Thursday, November 15, 2012

OpenGL Notes #2: Texture bind performance

Some time ago we encountered a strange performance slowdown in our object renderer on NVIDIA hardware. I didn't have mesh sorting by material id implemented yet; I knew that this could be issue but I thought it could take 1ms top. But the actual slowdown was way bigger. Later I found out that it was indeed caused by glBindMultiTextureEXT. So I ran a couple of tests, first using one big texture (2048x2048) for all meshes, then adding the sorting by material id. You can see the times for the final object pass in the Table 1.

TABLE 1: Objects in the test scene had about 400k tris, ~250 meshes and 42 textures
all textures had the same format, diffuse DXT1, normal 3DC/ATI2 etc.
NVIDIA DRV: 306.97306.94 (Nsight) and 310.33, AMD DRV: 12.10
NVIDIA 460 1GB (ms) AMD 6850 (ms)
without sorting 15.0 5.0
one texture 3.3 4.0
sort by mesh/material 6.8 4.3

Those numbers are pretty bad for NVIDIA. But the weird thing is that we have no such issue in the terrain renderer, which uses unique textures for every terrain tile, making about ~200 meshes/textures per frame, but the performance there is great. There is no difference in the render states, object renderer follows immediately after the terrain renderer without any changes to the render states. I have tried a lot of tests - a simple shader, non-DSA functions for texture binding, render without terrain etc., without luck - every time I started to change the textures per mesh I hit the wall. (I used two textures for this test and the time was almost 15 ms).

I moved to NVIDIA Nsight to find out where exactly is this slowdown, and I found out that every time glBindMultiTextureEXT is called, the following draw call (in this case glDrawRangeElements) is much longer both on the CPU side and the GPU side too. With debug rendering context there were no performance warnings. Full of frustration I was browsing the glCapsViewer database and comparing with texture caps between NVIDIA and AMD. There was one interesting number that had drawn my attention: MAX_COMBINED_TEXTURE_IMAGE_UNITS on NVIDIA SM4 hardware is from 96 to 192 texture image units. On AMD only 32 (the spec tells it should be at least 48 for GL3.3, at least 16 per stage and there are three stages in GL3.3). This number means how many textures you can bind at once by glActiveTexture(GL_TEXTURE0+192,...). In one shader stage you can use 16-32 textures only from this budget and these textures are specified by glUniform1i calls.

The idea that came to me was to bind as many textures as I can at once (in my case there were 160 units available on NV460, more than enough for my test scene) and render all meshes without texture binding. Additionally per mesh I call one glUniform1iv, which tells the shader which texture unit is being used.
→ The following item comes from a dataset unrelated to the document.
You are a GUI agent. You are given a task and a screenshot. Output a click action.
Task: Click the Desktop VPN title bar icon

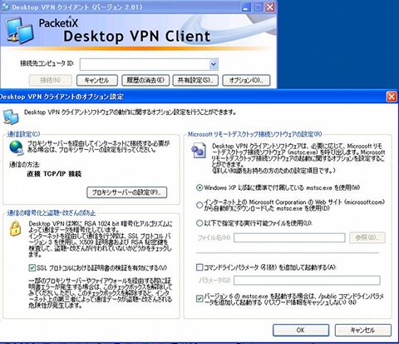click(x=5, y=7)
This uniform call is a fast one (usually i'm using glVertexAttrib to pass a mesh specific parameters to the vertex shader, whould be nice to know which way is faster but I think the difference is negligible) The result was more than interesting, see Table 2. 

TABLE 2: The same scene, NVIDIA DRV: 306.97, 306.94 (Nsight) and 310.33, AMD DRV: 12.10
NVIDIA 460 1GB (ms)AMD 6850 (ms)
one texture3.34.0
sort by mesh/material6.84.3
texture bind group3.364.1


I was curious how this will work on AMD, but the limit is 32 image units there. I created so called "texture bind groups" with the max size set to MAX_COMBINED_TEXTURE_IMAGE_UNITS minus the number of channels needed for other stuff (in my case I have 26 free bindable units on AMD) and split the meshes to these groups. The result was better than the version with sorting, so I left this implementation for both vendors.
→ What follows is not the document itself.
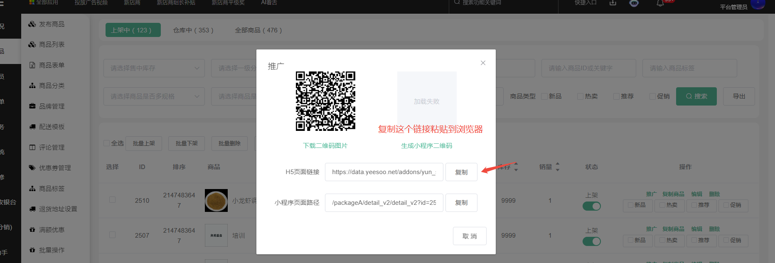
Task: Sort by 销量 column arrows
Action: pyautogui.click(x=557, y=167)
I would be still interested to learn what is causing such a big slowdown on NVIDIA architecture.

Tuesday, November 13, 2012

Importing models and basic scripting in Outerra

Latest versions of Anteworld have brought support for model import and basic scripting of aircraft and vehicle physics. Outerra supports only the Collada format at the moment, but support for FBX will be coming as well.

For scripting we are using Javascript, reusing the V8 Javascript engine from the embedded Chromium browser. API for the scripting is automatically generated by a tool directly from definitions in our sources, so the same API will be available for C++, Javascript and any other language we add later to the generator.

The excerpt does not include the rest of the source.